EXERCISE:
Reproduce the records from the line containing "Screen dimensions: 1050x656" through the end of the records, with both ends included and the requests kept. Multiply every coordinate in the answers by 2.5 and round it to a whole number, rounding halves up, and leave the pictures out of your answer.

RECORDS SUPPLIED:
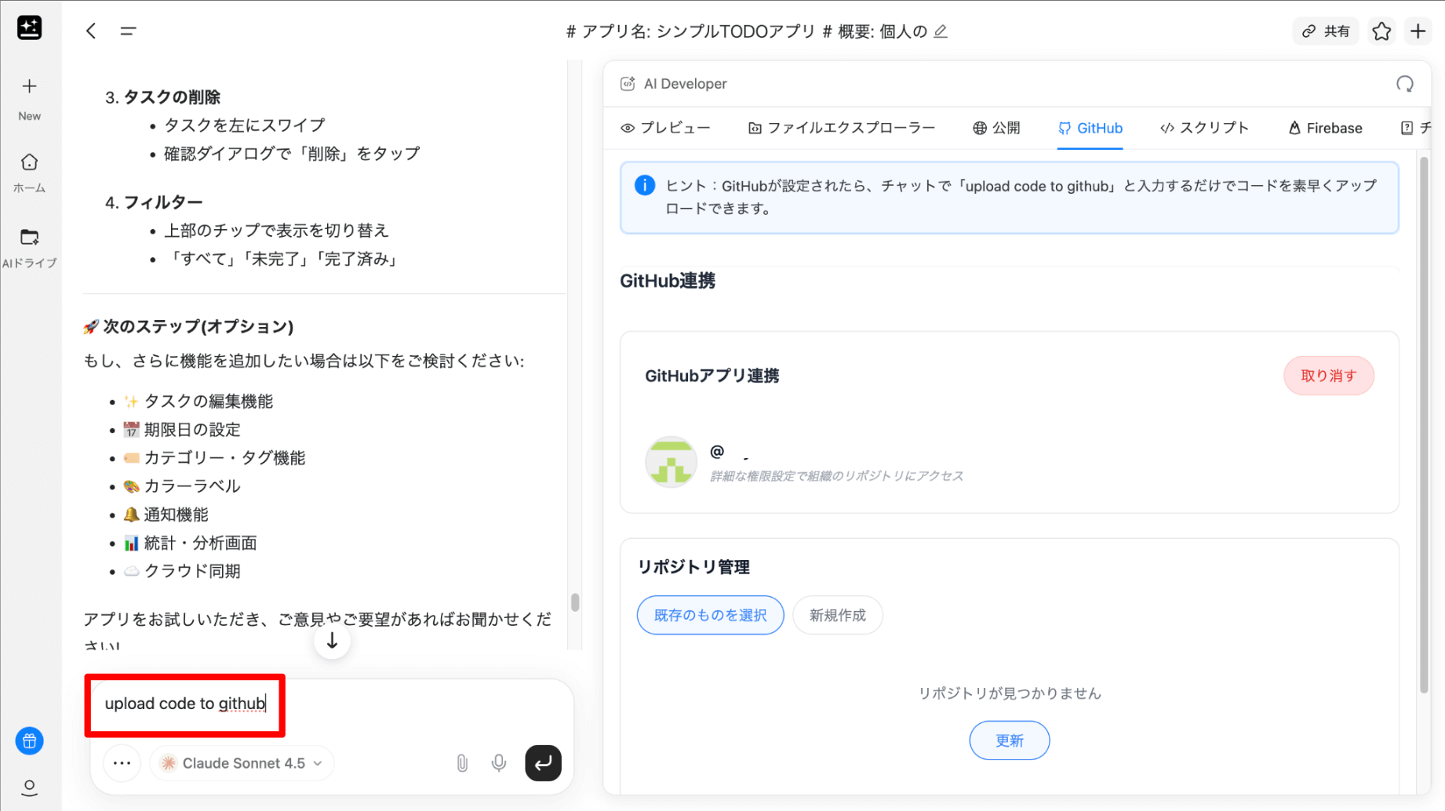
Task: Open the user profile icon
Action: (x=29, y=787)
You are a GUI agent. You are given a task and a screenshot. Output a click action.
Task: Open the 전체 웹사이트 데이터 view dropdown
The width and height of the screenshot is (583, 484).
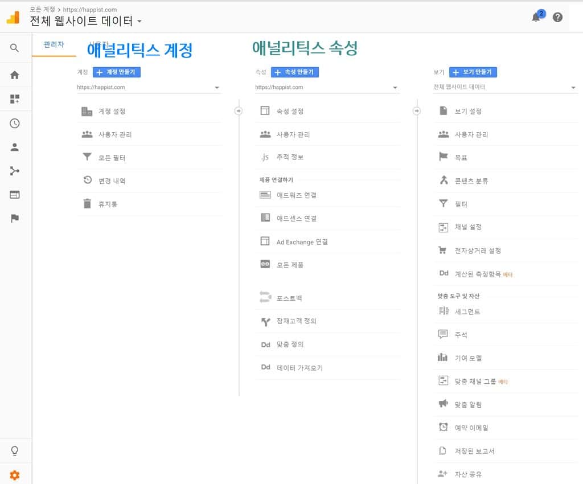(x=572, y=87)
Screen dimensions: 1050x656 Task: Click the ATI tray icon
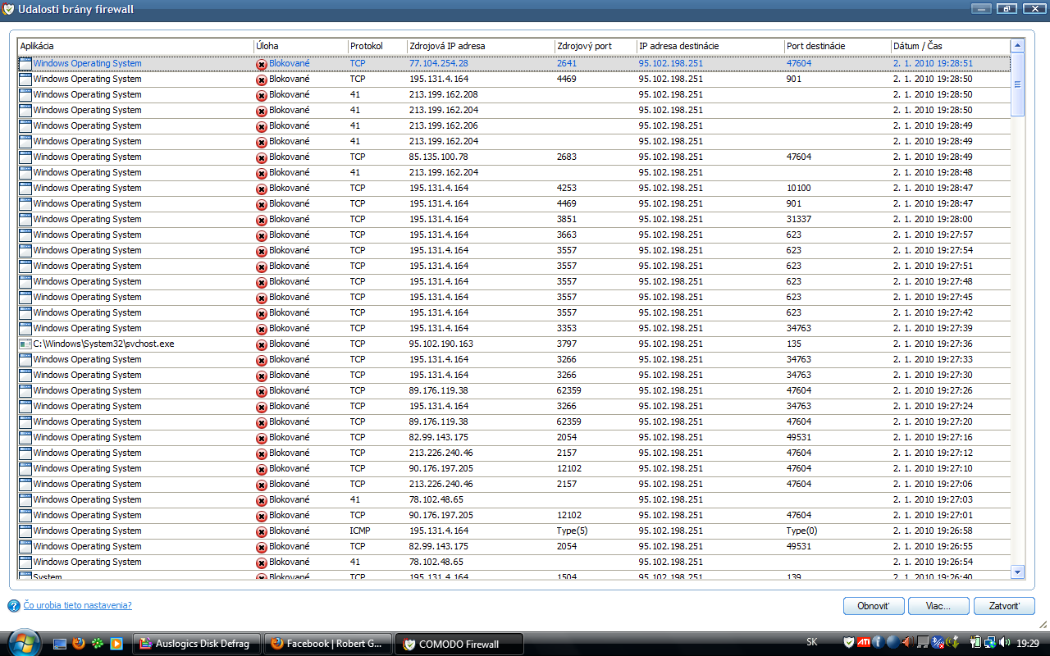(863, 642)
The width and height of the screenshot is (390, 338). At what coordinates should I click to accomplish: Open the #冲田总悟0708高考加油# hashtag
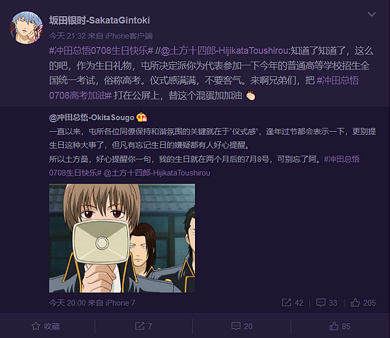[204, 88]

RESULT BELOW:
Screen dimensions: 1050x656 Task: Click the ATI tray icon
(2158, 1605)
The width and height of the screenshot is (390, 338). At what coordinates should I click to accomplish: Open the #冲田总悟0708高考加油# hashtag
[510, 220]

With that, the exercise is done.